### EXCERPT PROVIDED
---------------
# big creek



## bereafish (Jan 18, 2011)

I am just going to ask, but do any fish ever make it to Big Creek Reservation?


----------



## bereafish (Jan 18, 2011)

guess not.


----------



## steelheadBob (Jul 6, 2004)

Berafish,,, to tell ya the truth, if steelhead was caught in the big creek, and I think your talking about the big creek that runs through n royalton, rt.82 and so on area, i dont think n e one would answer that on open forums, or even tell there buddies. Best thing to do is google map the creek and see if it feeds into a main river, see if there are any barriers for them to cross ect ect ect and go from there.


----------



## bereafish (Jan 18, 2011)

Yeah I figured thanks! Just thought I'd give it a shot.


----------



## gildor (Oct 12, 2008)

Second that on doing footwork to find out. Big Creek is a feeder of the Cuyahoga, and as many know the Cuyahoga is known to have steelhead. A lot of urban watersheds have a less than ideal water quality for a large diversity of fish. A good resource for this to find more info is http://www.friendsofbigcreek.org, which has links to studies on this. A study hosted on http://www.noaca.org./lbcvs.html indicates what you can expect:



> Fish communities did not meet Warm Water Habitat criteria for Big Creek in 1996. However the
> results had improved from 1984 with an increase in diversity of species and individuals. The
> eleven species found are reflective of pollution-tolerant species such as the stoneroller minnow.


That said, the likelihood of steelhead running in Big Creek can be slim, since mykiss isn't exactly pollutant tolerant. Water qualities are improving in Cleveland watersheds. One next to me is West Creek, where the watershed organization has published in one of their docs the catching of a steelhead near the Cuyahoga, but that area is really not accessible to the public. So things are improving, but don't expect anything amazing.


----------



## BobcatJB (Mar 30, 2005)

Doubt they would make it to the reservation, as there are obstructions downstream of there that would halt their migration. Closer to the cuyahoga the better for a chance at catching one from big creek!

Outdoor Hub mobile, the outdoor information engine


----------



## bereafish (Jan 18, 2011)

I noticed the stream seems to disappear at the zoo and comes out of the other end of the parking lot. That would be quite a trip for them I would think. Oh well. I was just looking for smaller streams in the are other than the Rocky.


----------
---------------
### DATA EXCERPT
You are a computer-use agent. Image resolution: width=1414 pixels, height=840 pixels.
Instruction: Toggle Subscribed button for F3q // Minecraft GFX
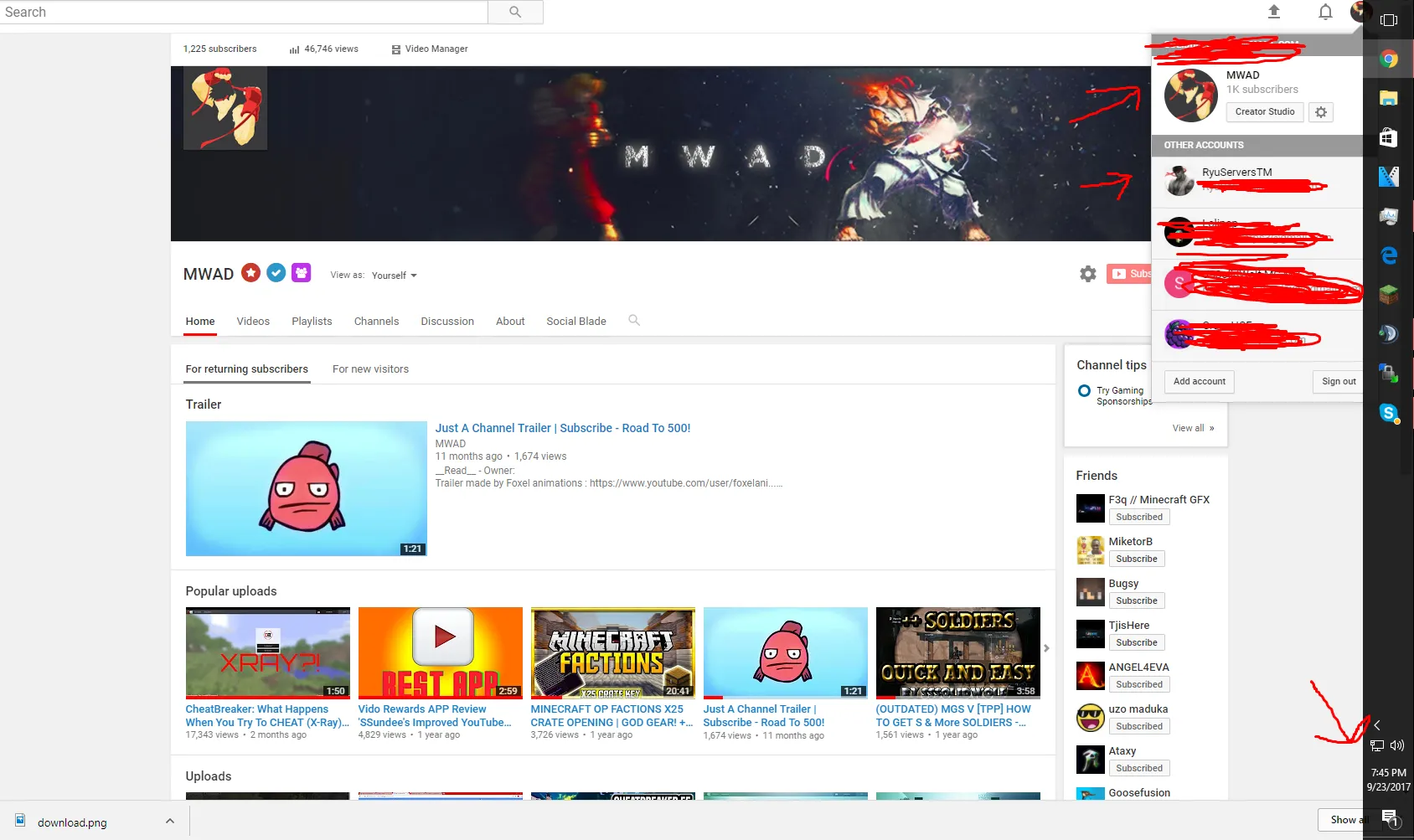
---------------
### WRITTEN EXERCISE 1
In the Big Creek thread, which river is Big Creek said to feed?
### WRITTEN EXERCISE 2
From the Big Creek thread, return the text between "Second that on" and "the stoneroller minnow.", inclusive.

### FINISHED ANSWER 1
The Cuyahoga.

### FINISHED ANSWER 2
Second that on doing footwork to find out. Big Creek is a feeder of the Cuyahoga, and as many know the Cuyahoga is known to have steelhead. A lot of urban watersheds have a less than ideal water quality for a large diversity of fish. A good resource for this to find more info is http://www.friendsofbigcreek.org, which has links to studies on this. A study hosted on http://www.noaca.org./lbcvs.html indicates what you can expect:



> Fish communities did not meet Warm Water Habitat criteria for Big Creek in 1996. However the
> results had improved from 1984 with an increase in diversity of species and individuals. The
> eleven species found are reflective of pollution-tolerant species such as the stoneroller minnow.